De la Vérendrie partit le matin de bonne heure, dans une des embarcations qui avaient servi jusque-là.

L’après-midi du même jour, sur la rive sud, vis-à-vis le fort, apparut une grosse troupe de guerriers sauvages.

Ils semblaient étonnés à la vue de cette construction au-dessus de laquelle flottait le drapeau blanc aux fleurs de lis de France.

Bientôt un détachement de ces guerriers ayant trouvé un gué, traversa et vint parlementer jusqu’à la porte du fort.

De Noyelles eut recours à Brossard comme interprète. Il apprit que les sauvages qu’il voyait étaient des Assinibouëls qui désiraient fumer avec lui le calumet de l’amitié.

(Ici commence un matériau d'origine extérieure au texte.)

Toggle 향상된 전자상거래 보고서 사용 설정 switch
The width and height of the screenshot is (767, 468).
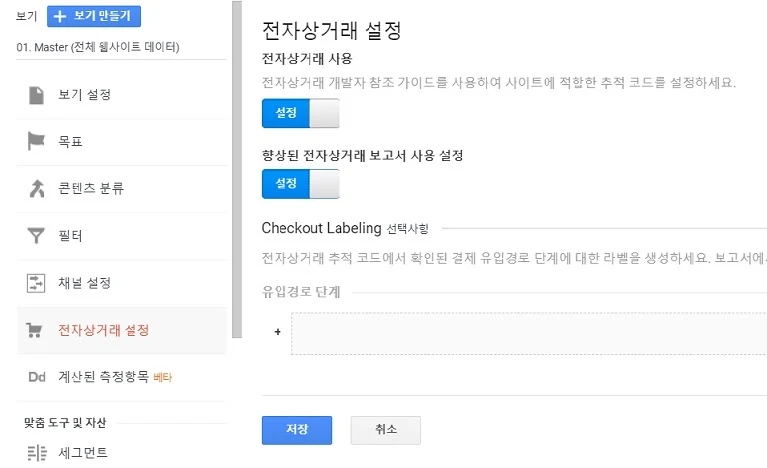300,184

Pierre leur fit répondre par Brossard qu’il recevrait les chefs seulement, mais ce n’est pas ce que transmit l’interprète fourbe. Que dit-il aux sauvages ? Nous le saurons dans les lignes suivantes.

Néanmoins, les étrangers se retirèrent, et Brossard annonça à de Noyelles que les chefs viendraient le matin du jour suivant, pour faire échange de promesses amicales.

Le soir, Pierre, qui n’avait que cinq hommes avec lui, songea à faire bon guet durant la nuit, pour empêcher toute surprise de la part des démons cuivrés de la rive opposée, qui pourraient bien avoir l’envie de venir lui rendre visite alors que l’obscurité se prêterait à un coup de main.

Il plaça trois sentinelles aux postes les plus importants ; celles-ci seraient relevées par lui et ses deux hommes. Après un repos, les premiers reprendraient leurs places, et ainsi à tour de rôle, la nuit durant.

Ces sentinelles avaient une faction de deux heures à faire avant d’être relevées.

Tant qu’il fit clair, les blancs pouvaient du haut de la palissade, observer les gestes des Assinibouëls, mais quand la nuit devint de plus en plus dense, seuls les feux de ces redoutables enfants des bois étaient visibles comme d’énormes flambeaux.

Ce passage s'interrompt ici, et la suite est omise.